---------- DATASET EXCERPTS
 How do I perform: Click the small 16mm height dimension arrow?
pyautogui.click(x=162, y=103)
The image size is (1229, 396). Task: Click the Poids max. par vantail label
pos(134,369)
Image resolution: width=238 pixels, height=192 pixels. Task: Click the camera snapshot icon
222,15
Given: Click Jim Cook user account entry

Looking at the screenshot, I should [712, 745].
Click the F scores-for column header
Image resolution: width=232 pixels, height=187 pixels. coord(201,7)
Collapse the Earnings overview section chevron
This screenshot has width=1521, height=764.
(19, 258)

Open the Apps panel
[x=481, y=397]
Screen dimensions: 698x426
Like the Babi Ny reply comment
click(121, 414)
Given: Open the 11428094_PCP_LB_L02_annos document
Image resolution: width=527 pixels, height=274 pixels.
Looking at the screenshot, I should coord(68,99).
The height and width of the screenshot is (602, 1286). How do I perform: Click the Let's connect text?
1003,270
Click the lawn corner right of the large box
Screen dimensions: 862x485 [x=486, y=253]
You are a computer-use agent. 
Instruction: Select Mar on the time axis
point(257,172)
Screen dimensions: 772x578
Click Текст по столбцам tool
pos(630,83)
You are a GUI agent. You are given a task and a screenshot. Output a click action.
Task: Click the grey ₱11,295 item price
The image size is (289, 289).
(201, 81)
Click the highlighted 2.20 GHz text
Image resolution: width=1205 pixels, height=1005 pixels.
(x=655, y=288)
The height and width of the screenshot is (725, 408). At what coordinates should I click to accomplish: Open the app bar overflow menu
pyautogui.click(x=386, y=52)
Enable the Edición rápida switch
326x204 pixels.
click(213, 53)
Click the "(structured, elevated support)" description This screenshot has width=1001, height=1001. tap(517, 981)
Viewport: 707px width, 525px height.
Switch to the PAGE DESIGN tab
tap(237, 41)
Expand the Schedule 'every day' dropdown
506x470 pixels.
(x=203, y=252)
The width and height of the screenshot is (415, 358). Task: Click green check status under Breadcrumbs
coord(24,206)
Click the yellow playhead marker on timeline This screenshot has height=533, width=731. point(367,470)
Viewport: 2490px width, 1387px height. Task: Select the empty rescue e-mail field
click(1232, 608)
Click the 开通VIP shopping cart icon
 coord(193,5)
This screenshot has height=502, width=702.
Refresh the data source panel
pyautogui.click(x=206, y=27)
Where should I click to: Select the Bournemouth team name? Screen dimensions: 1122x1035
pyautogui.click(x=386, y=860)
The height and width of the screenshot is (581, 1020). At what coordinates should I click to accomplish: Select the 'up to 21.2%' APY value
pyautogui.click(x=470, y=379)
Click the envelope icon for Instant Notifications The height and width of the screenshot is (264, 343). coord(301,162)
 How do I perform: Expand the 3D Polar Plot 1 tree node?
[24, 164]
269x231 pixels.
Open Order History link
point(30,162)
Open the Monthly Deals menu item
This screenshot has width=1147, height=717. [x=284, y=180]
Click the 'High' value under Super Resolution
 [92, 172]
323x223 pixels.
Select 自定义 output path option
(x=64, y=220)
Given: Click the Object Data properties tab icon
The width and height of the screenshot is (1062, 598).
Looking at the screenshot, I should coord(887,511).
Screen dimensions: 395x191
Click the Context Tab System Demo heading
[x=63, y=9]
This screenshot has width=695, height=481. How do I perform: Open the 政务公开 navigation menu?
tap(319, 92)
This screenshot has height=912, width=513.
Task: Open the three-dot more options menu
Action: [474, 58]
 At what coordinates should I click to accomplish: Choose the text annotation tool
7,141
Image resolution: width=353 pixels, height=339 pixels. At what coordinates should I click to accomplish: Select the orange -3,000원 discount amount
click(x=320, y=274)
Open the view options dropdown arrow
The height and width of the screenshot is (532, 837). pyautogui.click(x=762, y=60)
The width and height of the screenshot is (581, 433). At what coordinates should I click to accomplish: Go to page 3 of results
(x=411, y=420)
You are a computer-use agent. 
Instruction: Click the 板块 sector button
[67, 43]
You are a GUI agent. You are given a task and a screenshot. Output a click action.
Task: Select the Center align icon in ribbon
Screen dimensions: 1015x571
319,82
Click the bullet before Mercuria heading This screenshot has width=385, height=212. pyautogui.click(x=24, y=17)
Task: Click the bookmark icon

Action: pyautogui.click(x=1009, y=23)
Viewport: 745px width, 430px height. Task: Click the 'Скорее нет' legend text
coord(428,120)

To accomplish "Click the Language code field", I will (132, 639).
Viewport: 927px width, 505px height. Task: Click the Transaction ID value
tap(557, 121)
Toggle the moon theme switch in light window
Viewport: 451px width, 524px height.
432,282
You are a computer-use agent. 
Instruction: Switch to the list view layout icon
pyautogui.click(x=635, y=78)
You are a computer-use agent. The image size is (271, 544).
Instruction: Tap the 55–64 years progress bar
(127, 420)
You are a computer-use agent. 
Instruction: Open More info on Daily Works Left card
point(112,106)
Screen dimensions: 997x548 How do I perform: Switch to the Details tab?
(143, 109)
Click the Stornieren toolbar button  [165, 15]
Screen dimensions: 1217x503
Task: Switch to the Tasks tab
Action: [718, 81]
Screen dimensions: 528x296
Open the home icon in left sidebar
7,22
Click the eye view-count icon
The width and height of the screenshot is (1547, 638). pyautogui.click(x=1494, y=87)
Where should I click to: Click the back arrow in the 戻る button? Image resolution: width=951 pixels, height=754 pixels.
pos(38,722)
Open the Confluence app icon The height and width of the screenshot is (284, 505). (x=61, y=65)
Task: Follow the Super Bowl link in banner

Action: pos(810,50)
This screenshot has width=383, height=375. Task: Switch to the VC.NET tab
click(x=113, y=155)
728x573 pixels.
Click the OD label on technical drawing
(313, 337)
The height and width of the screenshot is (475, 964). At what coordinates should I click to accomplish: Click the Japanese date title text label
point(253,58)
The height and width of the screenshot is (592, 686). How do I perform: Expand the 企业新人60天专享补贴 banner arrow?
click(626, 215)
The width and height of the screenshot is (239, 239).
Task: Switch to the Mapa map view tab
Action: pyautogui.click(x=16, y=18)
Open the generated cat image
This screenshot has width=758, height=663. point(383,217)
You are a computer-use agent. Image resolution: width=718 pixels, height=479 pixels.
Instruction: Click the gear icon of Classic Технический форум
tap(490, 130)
--------------------
> _THE PROBLEM_:
The answer should reproduce each entry above in full.

> _ANSWER TO THIS PROBLEM_:
 How do I perform: Click the small 16mm height dimension arrow?
pyautogui.click(x=162, y=103)
The image size is (1229, 396). Task: Click the Poids max. par vantail label
pos(134,369)
Image resolution: width=238 pixels, height=192 pixels. Task: Click the camera snapshot icon
222,15
Given: Click Jim Cook user account entry

Looking at the screenshot, I should [712, 745].
Click the F scores-for column header
Image resolution: width=232 pixels, height=187 pixels. coord(201,7)
Collapse the Earnings overview section chevron
This screenshot has width=1521, height=764.
(19, 258)

Open the Apps panel
[x=481, y=397]
Screen dimensions: 698x426
Like the Babi Ny reply comment
click(121, 414)
Given: Open the 11428094_PCP_LB_L02_annos document
Image resolution: width=527 pixels, height=274 pixels.
Looking at the screenshot, I should coord(68,99).
The height and width of the screenshot is (602, 1286). How do I perform: Click the Let's connect text?
1003,270
Click the lawn corner right of the large box
Screen dimensions: 862x485 [x=486, y=253]
You are a computer-use agent. 
Instruction: Select Mar on the time axis
point(257,172)
Screen dimensions: 772x578
Click Текст по столбцам tool
pos(630,83)
You are a GUI agent. You are given a task and a screenshot. Output a click action.
Task: Click the grey ₱11,295 item price
The image size is (289, 289).
(201, 81)
Click the highlighted 2.20 GHz text
Image resolution: width=1205 pixels, height=1005 pixels.
(x=655, y=288)
The height and width of the screenshot is (725, 408). At what coordinates should I click to accomplish: Open the app bar overflow menu
pyautogui.click(x=386, y=52)
Enable the Edición rápida switch
326x204 pixels.
click(213, 53)
Click the "(structured, elevated support)" description This screenshot has width=1001, height=1001. tap(517, 981)
Viewport: 707px width, 525px height.
Switch to the PAGE DESIGN tab
tap(237, 41)
Expand the Schedule 'every day' dropdown
506x470 pixels.
(x=203, y=252)
The width and height of the screenshot is (415, 358). Task: Click green check status under Breadcrumbs
coord(24,206)
Click the yellow playhead marker on timeline This screenshot has height=533, width=731. point(367,470)
Viewport: 2490px width, 1387px height. Task: Select the empty rescue e-mail field
click(1232, 608)
Click the 开通VIP shopping cart icon
 coord(193,5)
This screenshot has height=502, width=702.
Refresh the data source panel
pyautogui.click(x=206, y=27)
Where should I click to: Select the Bournemouth team name? Screen dimensions: 1122x1035
pyautogui.click(x=386, y=860)
The height and width of the screenshot is (581, 1020). At what coordinates should I click to accomplish: Select the 'up to 21.2%' APY value
pyautogui.click(x=470, y=379)
Click the envelope icon for Instant Notifications The height and width of the screenshot is (264, 343). coord(301,162)
 How do I perform: Expand the 3D Polar Plot 1 tree node?
[24, 164]
269x231 pixels.
Open Order History link
point(30,162)
Open the Monthly Deals menu item
This screenshot has width=1147, height=717. [x=284, y=180]
Click the 'High' value under Super Resolution
 [92, 172]
323x223 pixels.
Select 自定义 output path option
(x=64, y=220)
Given: Click the Object Data properties tab icon
The width and height of the screenshot is (1062, 598).
Looking at the screenshot, I should coord(887,511).
Screen dimensions: 395x191
Click the Context Tab System Demo heading
[x=63, y=9]
This screenshot has width=695, height=481. How do I perform: Open the 政务公开 navigation menu?
tap(319, 92)
This screenshot has height=912, width=513.
Task: Open the three-dot more options menu
Action: [474, 58]
 At what coordinates should I click to accomplish: Choose the text annotation tool
7,141
Image resolution: width=353 pixels, height=339 pixels. At what coordinates should I click to accomplish: Select the orange -3,000원 discount amount
click(x=320, y=274)
Open the view options dropdown arrow
The height and width of the screenshot is (532, 837). pyautogui.click(x=762, y=60)
The width and height of the screenshot is (581, 433). At what coordinates should I click to accomplish: Go to page 3 of results
(x=411, y=420)
You are a computer-use agent. 
Instruction: Click the 板块 sector button
[67, 43]
You are a GUI agent. You are given a task and a screenshot. Output a click action.
Task: Select the Center align icon in ribbon
Screen dimensions: 1015x571
319,82
Click the bullet before Mercuria heading This screenshot has width=385, height=212. pyautogui.click(x=24, y=17)
Task: Click the bookmark icon

Action: pyautogui.click(x=1009, y=23)
Viewport: 745px width, 430px height. Task: Click the 'Скорее нет' legend text
coord(428,120)

To accomplish "Click the Language code field", I will (132, 639).
Viewport: 927px width, 505px height. Task: Click the Transaction ID value
tap(557, 121)
Toggle the moon theme switch in light window
Viewport: 451px width, 524px height.
432,282
You are a computer-use agent. 
Instruction: Switch to the list view layout icon
pyautogui.click(x=635, y=78)
You are a computer-use agent. The image size is (271, 544).
Instruction: Tap the 55–64 years progress bar
(127, 420)
You are a computer-use agent. 
Instruction: Open More info on Daily Works Left card
point(112,106)
Screen dimensions: 997x548 How do I perform: Switch to the Details tab?
(143, 109)
Click the Stornieren toolbar button  [165, 15]
Screen dimensions: 1217x503
Task: Switch to the Tasks tab
Action: [718, 81]
Screen dimensions: 528x296
Open the home icon in left sidebar
7,22
Click the eye view-count icon
The width and height of the screenshot is (1547, 638). pyautogui.click(x=1494, y=87)
Where should I click to: Click the back arrow in the 戻る button? Image resolution: width=951 pixels, height=754 pixels.
pos(38,722)
Open the Confluence app icon The height and width of the screenshot is (284, 505). (x=61, y=65)
Task: Follow the Super Bowl link in banner

Action: pos(810,50)
This screenshot has width=383, height=375. Task: Switch to the VC.NET tab
click(x=113, y=155)
728x573 pixels.
Click the OD label on technical drawing
(313, 337)
The height and width of the screenshot is (475, 964). At what coordinates should I click to accomplish: Click the Japanese date title text label
point(253,58)
The height and width of the screenshot is (592, 686). How do I perform: Expand the 企业新人60天专享补贴 banner arrow?
click(626, 215)
The width and height of the screenshot is (239, 239).
Task: Switch to the Mapa map view tab
Action: pyautogui.click(x=16, y=18)
Open the generated cat image
This screenshot has width=758, height=663. point(383,217)
You are a computer-use agent. Image resolution: width=718 pixels, height=479 pixels.
Instruction: Click the gear icon of Classic Технический форум
tap(490, 130)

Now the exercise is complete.